Development Workflow

# 1. Make your changes
# Edit files, add features, fix bugs

# 2. Run tests locally
uv run pytest

# 3. Run with coverage
uv run pytest --cov=excel_to_sql --cov-report=html

# 4. Format code
uv run ruff format excel_to_sql/ tests/

# 5. Lint code
uv run ruff check excel_to_sql/ tests/

# 6. Commit your changes
git add .
git commit -m "feat: add your feature description"

# 7. Push to your fork
git push origin feature/your-feature-name

Coding Standards

Python Style Guide

We follow PEP 8 style guidelines with the following tools:

Formatting - Ruff

# Format code
uv run ruff format excel_to_sql/ tests/

# Check formatting
uv run ruff format --check excel_to_sql/ tests/

Linting - Ruff

# Lint code
uv run ruff check excel_to_sql/ tests/

# Auto-fix linting issues
uv run ruff check --fix excel_to_sql/ tests/

Code Organization

excel_to_sql/
├── cli.py                # CLI interface entry point
├── __init__.py           # Package exports
├── __version__.py        # Version information
├── sdk/                  # Python SDK implementation
├── entities/             # Domain entities (Project, Database, Table, etc.)
├── transformations/      # Data transformation logic
├── validators/           # Validation framework
├── profiling/            # Data quality profiling
├── auto_pilot/           # Auto-Pilot mode components
└── ui/                   # Interactive wizard UI

Import Style

Use isort for import organization (included in ruff):

# Standard library imports
import os
from pathlib import Path

# Third-party imports
import pandas as pd
from rich.console import Console

# Local imports
from excel_to_sql.entities import Project
from excel_to_sql.validators import ValidationRule

Docstrings

Use Google-style docstrings:

def process_file(file_path: Path, patterns: dict) -> dict:
    """Process a single Excel file and detect patterns.

    Args:
        file_path: Path to the Excel file to process.
        patterns: Dictionary of detected patterns.

    Returns:
        Dictionary containing processing results with keys:
            - 'file_path': str - Path to processed file
            - 'table_name': str - Detected table name
            - 'patterns': dict - Detected patterns

    Raises:
        FileNotFoundError: If the file does not exist.
        ValueError: If the file format is invalid.
    """

Type Hints

All functions should include type hints:

from typing import Dict, List, Optional

def detect_patterns(
    df: pd.DataFrame,
    table_name: str,
    confidence_threshold: float = 0.7
) -> Dict[str, any]:
    """Detect patterns in DataFrame."""
    pass

Error Handling

# Use specific exceptions
try:
    df = pd.read_excel(file_path)
except FileNotFoundError:
    raise FileNotFoundError(f"Excel file not found: {file_path}")
except Exception as e:
    raise ValueError(f"Failed to read Excel file: {e}")

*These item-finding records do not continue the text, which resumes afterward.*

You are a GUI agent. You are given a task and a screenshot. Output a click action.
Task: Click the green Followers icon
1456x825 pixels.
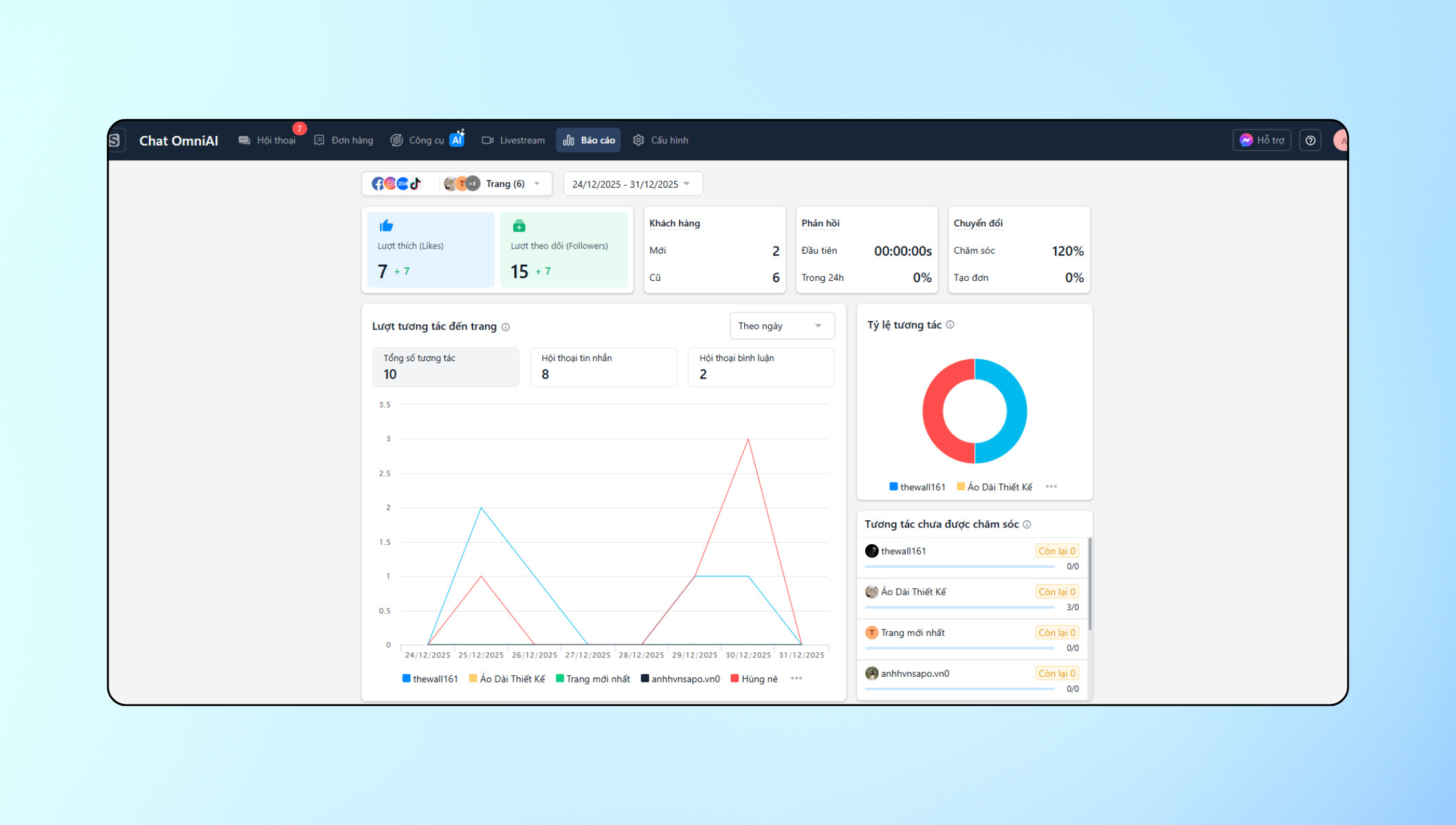point(519,226)
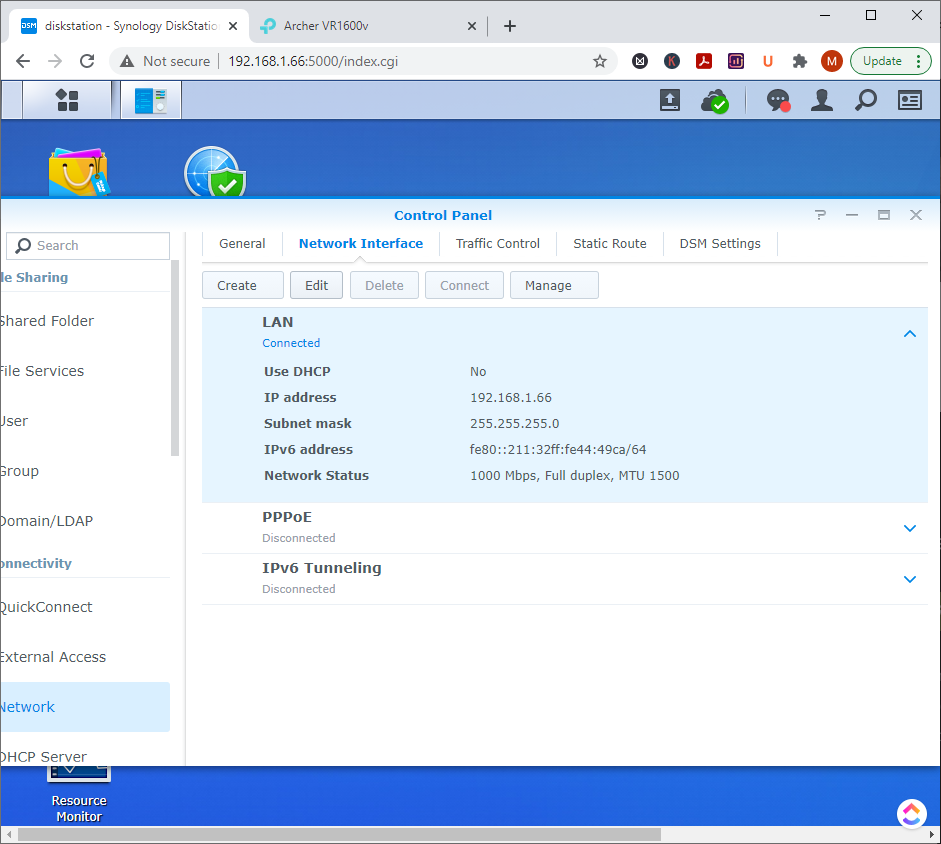
Task: Expand the IPv6 Tunneling section
Action: (x=909, y=579)
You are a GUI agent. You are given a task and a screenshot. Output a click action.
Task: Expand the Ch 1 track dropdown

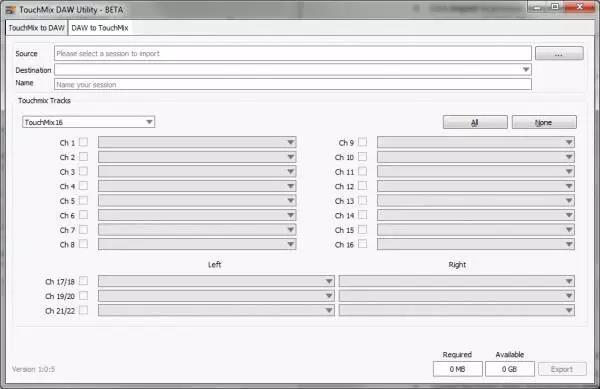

# Log errors appropriately
import logging

logger = logging.getLogger(__name__)
logger.error(f"Error processing file {file_path}: {e}")

Testing Guidelines

Test Structure

tests/
├── test_cli.py              # CLI command tests
├── test_sdk.py              # SDK functionality tests
├── test_transformations/    # Transformation tests
├── test_validators/         # Validator tests
├── test_auto_pilot/         # Auto-Pilot component tests
│   ├── test_detector.py     # PatternDetector tests
│   ├── test_quality.py      # QualityScorer tests
│   ├── test_recommender.py  # RecommendationEngine tests
│   ├── test_auto_fix.py     # AutoFixer tests
│   └── test_auto_fix_integration.py  # Integration tests
├── test_ui/                 # UI component tests
└── fixtures/                # Test data and fixtures
    └── auto_pilot/          # Auto-Pilot test Excel files

Writing Tests

import pytest
import pandas as pd
from pathlib import Path

class TestPatternDetector:
    """Unit tests for PatternDetector class."""

    def test_initialization(self) -> None:
        """Test that PatternDetector initializes correctly."""
        from excel_to_sql.auto_pilot.detector import PatternDetector

        detector = PatternDetector()
        assert detector is not None

    def test_detect_primary_key(self) -> None:
        """Test primary key detection."""
        from excel_to_sql.auto_pilot.detector import PatternDetector

        detector = PatternDetector()
        df = pd.DataFrame({
            "id": [1, 2, 3],
            "name": ["A", "B", "C"]
        })

        patterns = detector.detect_patterns(df, "test")
        assert patterns["primary_key"] == "id"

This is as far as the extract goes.